• [Set of tasks]
1. According to the passage on lake water collection, what pore size was used to filter the lake water before it went into the frog tanks?
2. Continue the passage on lake water collection, starting after its last sentence.

___ Exercise passage

Lake water to be used as aquatic habitat treatments in the experiment was collected from six Sierra Nevada lakes. Three of the water collection sites were inhabited by persisting R. sierrae populations. The other three sites had been previously inhabited by R. sierrae populations that had declined due to Bd one to 3 years prior. We refer to these as “persistent” and “die-off” populations, respectively. Water was collected in 2.5-gallon (∼10 l) collapsible polyethylene jugs (Cubitainer), which were washed with 0.1% quaternary ammonium solution 128, triple-rinsed with tap water, soaked in tap water for at least 15 min, then rinsed again. Jugs were additionally triple-rinsed in lake water at the collection site before being used for lake water collection. Because most R. sierrae populations are located in back-country areas far from roads, water was transported from field sites on foot. Lake water was stored at 4°C at the Sierra Nevada Aquatic Research Laboratory for up to 8 days, then transported by automobile, with water jugs held in insulated containers with ice, to UCSB where it was stored at 4°C until use. The experiment was initiated 3 days after arrival at UCSB. Prior to being added to experimental frog tanks, all lake water was filtered (1.2 μm pore size) to remove any Bd cells that may naturally occur in lake water while retaining bacteria in the lake water. Bd zoospores are 3–5 μm in diameter and sporangia are much larger. Based on published size distributions of freshwater bacteria (Šimek and Chrzanowski, 1992), we estimate that at least 80% of planktonic bacteria in our lake water should pass through 1.2 micron pores and remain in the water after filtration.

______
___ Input data

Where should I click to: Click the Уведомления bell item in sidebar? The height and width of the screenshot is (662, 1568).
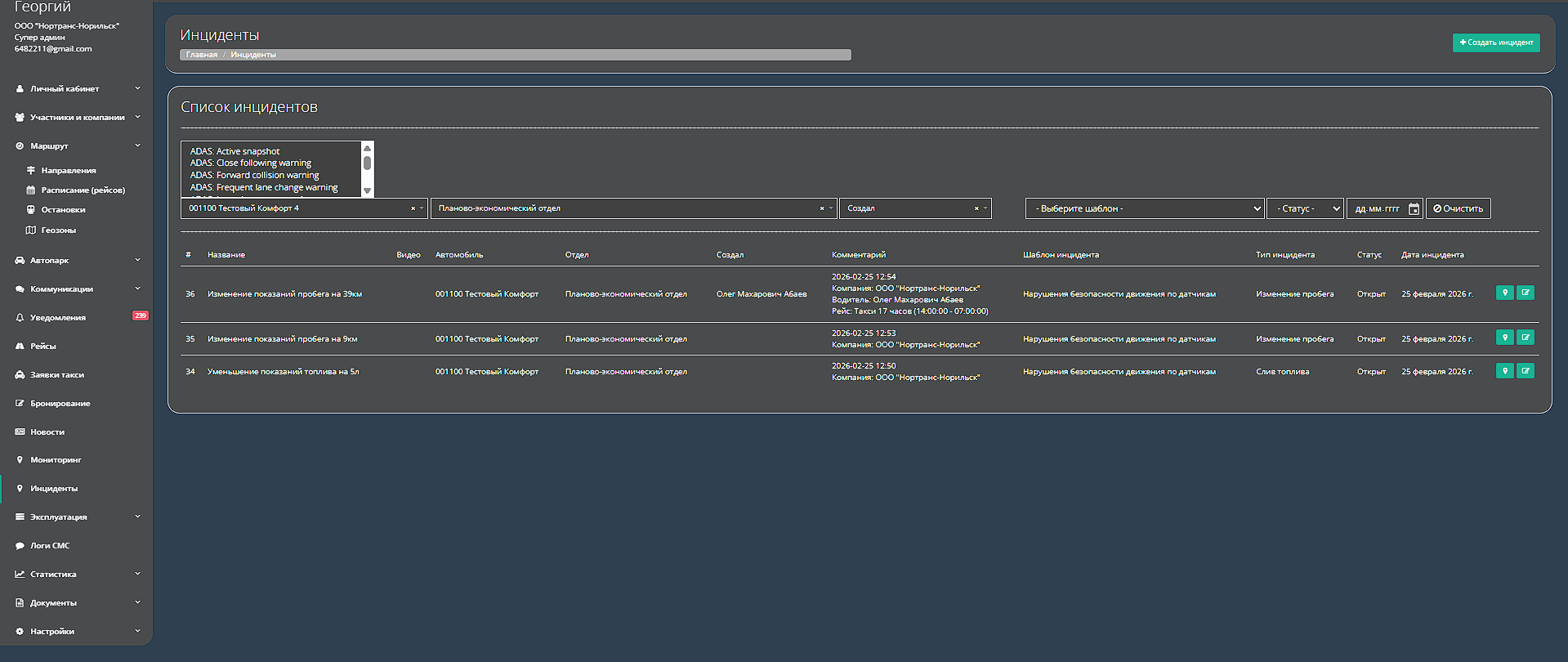pyautogui.click(x=57, y=317)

______

• [Expected responses]
1. 1.2 μm

2.
Preparation of Bd and Sham Inocula

Four Bd strains (TST75, CBJ4, CJB5, CJB7) isolated from R. muscosa or R. sierrae (which were formerly classified as the same species) were used in this experiment. A mixed-strain inoculum was used to minimize any strain-specific biases in infection dynamics. Bd cultures from cryo-archived stocks were grown in 1% (w/v) tryptone liquid medium. Once viability was confirmed, cultures were passaged to agarose tryptone media in petri plates (10 g L-1 tryptone, 10 g L-1 agar). Tryptone plates without Bd added were prepared in parallel with cultures as a sham inoculum. Cultures and sham plates were harvested after 4–6 days of growth by flooding plates with sterile water for 45 min to induce release of zoospores from sporangia and then collecting the zoospore suspension. To avoid introducing Bd culture medium to frog tanks along with Bd inoculum, zoospores and sham inocula were rinsed three times by gently pelleting (500 G, 5 min) in 50 ml conical tubes, drawing off the supernatant, and resuspending cells (or sham inoculum) in 35 ml sterile water. This is important because culture medium could affect microbial communities in the experiment. After rinsing, cells were counted visually at 200X magnification on a compound light microscope using a hemocytometer. The four strains were pooled, with an equal concentration of each strain, and the cell suspension was diluted to 200,000 cells mL-1 and used immediately.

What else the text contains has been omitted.